§ **Task details**: From the line that holds "Instruction: Click the Mark as Done button" to the end of the records, reproduce every line exactly. No pictures.

§ **Material for this task**:
= = = =

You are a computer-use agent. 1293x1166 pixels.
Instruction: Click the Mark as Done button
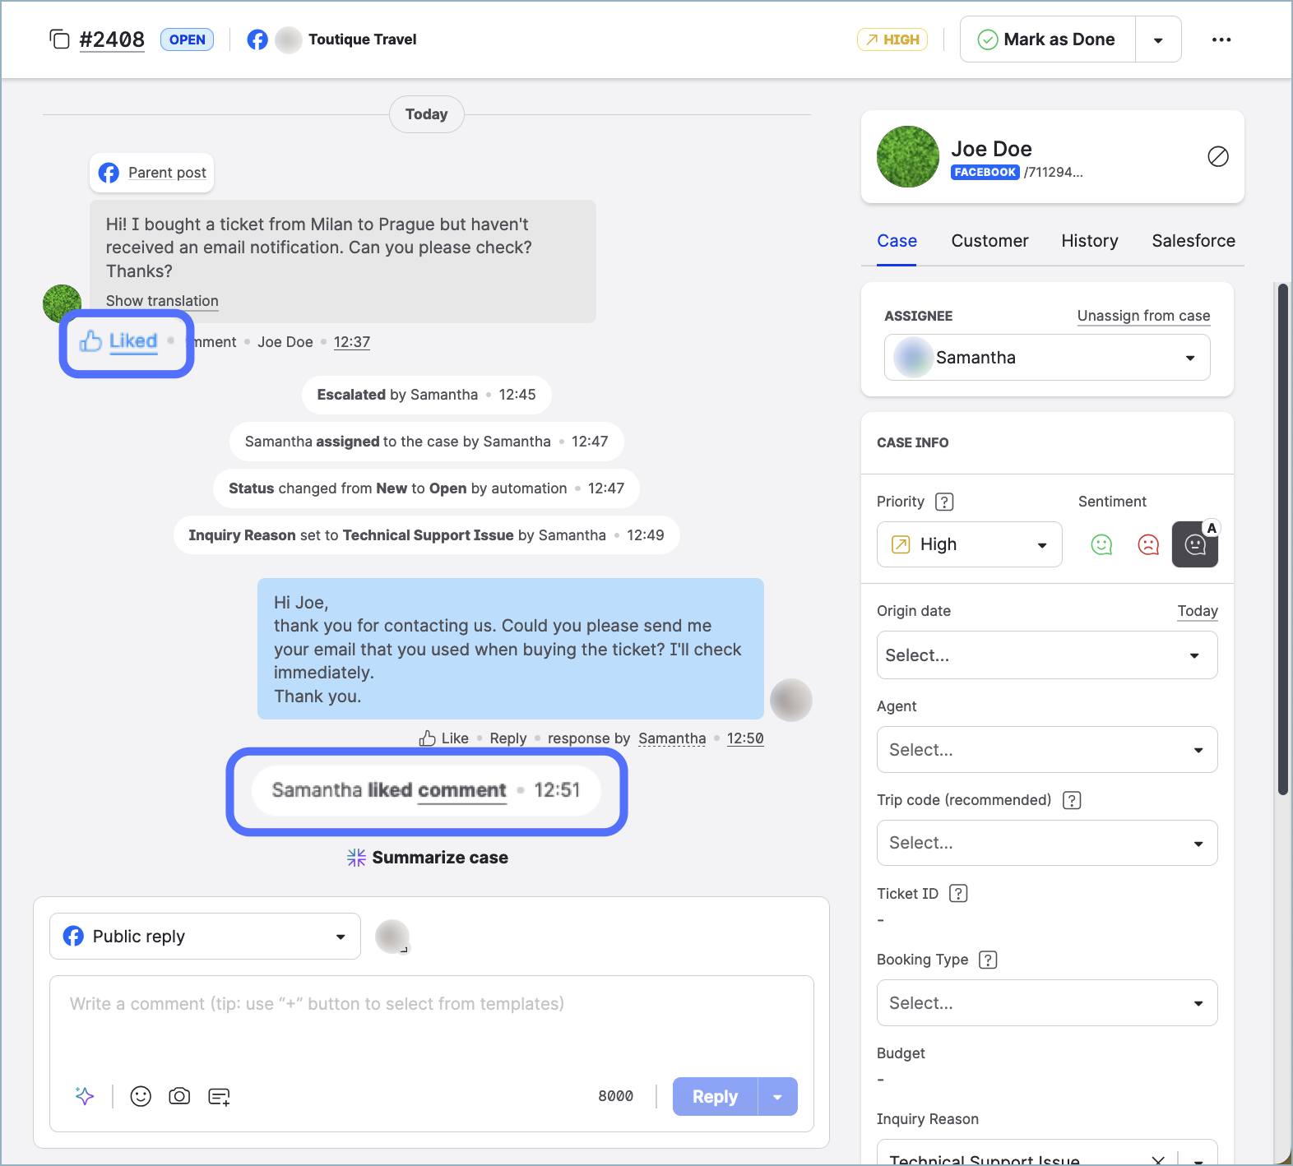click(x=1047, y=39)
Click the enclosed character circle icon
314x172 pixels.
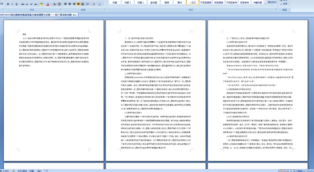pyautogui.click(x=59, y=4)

= = = =

§ **Solution**:
Instruction: Click the Mark as Done button
click(x=1047, y=39)
Click the enclosed character circle icon
314x172 pixels.
pyautogui.click(x=59, y=4)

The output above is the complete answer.